It was May 21st of 2014. Three months before my wedding. I was 26 years old.
“You have Aplastic Anemia” announced the doctor who would later become my oncologist for three years. My family cheered for me in the exam room. I mean, anemia HAD to be better than Leukemia. Right?
Let’s back track, shall we? I went and got a routine physical done in on May 20th. The following night, I was on the couch watching a horror film with my husband Alex and a friend. I got a phone call at about 10pm. It was a woman calling from the lab that receives my clinic’s lab work. She said she had my results and that I needed to rush to the emergency room immediately.

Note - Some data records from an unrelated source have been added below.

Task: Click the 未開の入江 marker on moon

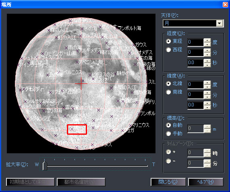Action: click(x=111, y=88)
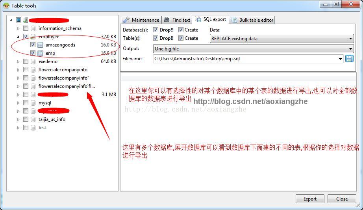The image size is (363, 210).
Task: Click the test database icon
Action: pos(33,128)
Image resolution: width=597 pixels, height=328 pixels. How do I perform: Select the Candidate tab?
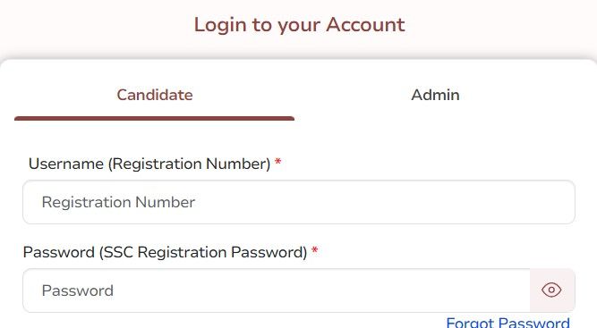155,95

I went hysterical instantly. “What’s wrong with me!? Why won’t you tell me!?” I wailed. She said she didn’t know, but she knew I was in serious danger. My husband got on the phone and yelled at the woman, more so out of fear.
I ran down the stairs of my private house and screamed for my mother in law, Jeanette. My in laws live on the floor beneath me. My mother in law has been an RN for over 40 years. I told the woman over the phone that I was giving her permission to disclose my medical results. I couldn’t comprehend, but she might and maybe could explain what was going on. Her usual, cheery demeanor faded slowly before my eyes and was replaced by a solemn expression. I could tell she understood, but chose to stay mum. All she told me were that mix ups occurred all the time in the lab and that was probably what this was.
I was rushed to the hospital in the middle of the night without being told a thing. My mother in law wrote down some numbers and showed them to the triage center at the ER. The woman behind the counter quickly lifted her head to stare at me. Her eyes widened at the numbers scribbled on this shred of paper that I did not understand and glanced up at me again. Studying my face. I was immediately told to skip the wait and was seen by a doctor on the spot.
The sense of nervous energy and suspense from the staff, my mother in law and my husband was driving me insane. What the fuck was wrong with me? This was bad. Why was I getting a phone call in the middle of the night about my results? Why was the ER allowing me to skip the crowd of people in the waiting area? It was like a secret everyone knew but refused to disclose. I was told my blood counts were dangerously low. That was all. I didn’t comprehend how grave the situation was.
I was given blood transfusions and platelet transfusions on site, as well as everyday I spent during my five day hospital visit. I was shocked. Bewildered. Petrified and anxiety ridden. I was told I would be hospitalized until the doctors had a better idea of what was wrong. I was left to sit in a pool of apprehension until they found out whatever the fuck went defective with my body.
The following day, I met the most sadistic doctor in the world. He wasn’t around me when I was first admitted. I might’ve been a patient he was responsible to check up on while doing his rounds. This was the first time we were being acquainted.
He sat there and sneered at me while he spoke. “Well, you more than likely have Leukemia. That’s the only possible thing it could be. There IS this one other thing it could be. However, you’re better off with Leukemia. That other disease is rare. I’ve only met one guy with it, and I have no idea what happened to him. You have children right? That’s good. You’ll probably have to undergo chemo. You’ll then lose all your hair and the ability to conceive. You can always hide the hair with hats and things of the sort. You’ll also have to get a port implanted into your chest. Yes, it will leave a scar.” For a minute, he paused, as his eyes skimmed over my skin and said “No big deal though. You can tattoo over it.”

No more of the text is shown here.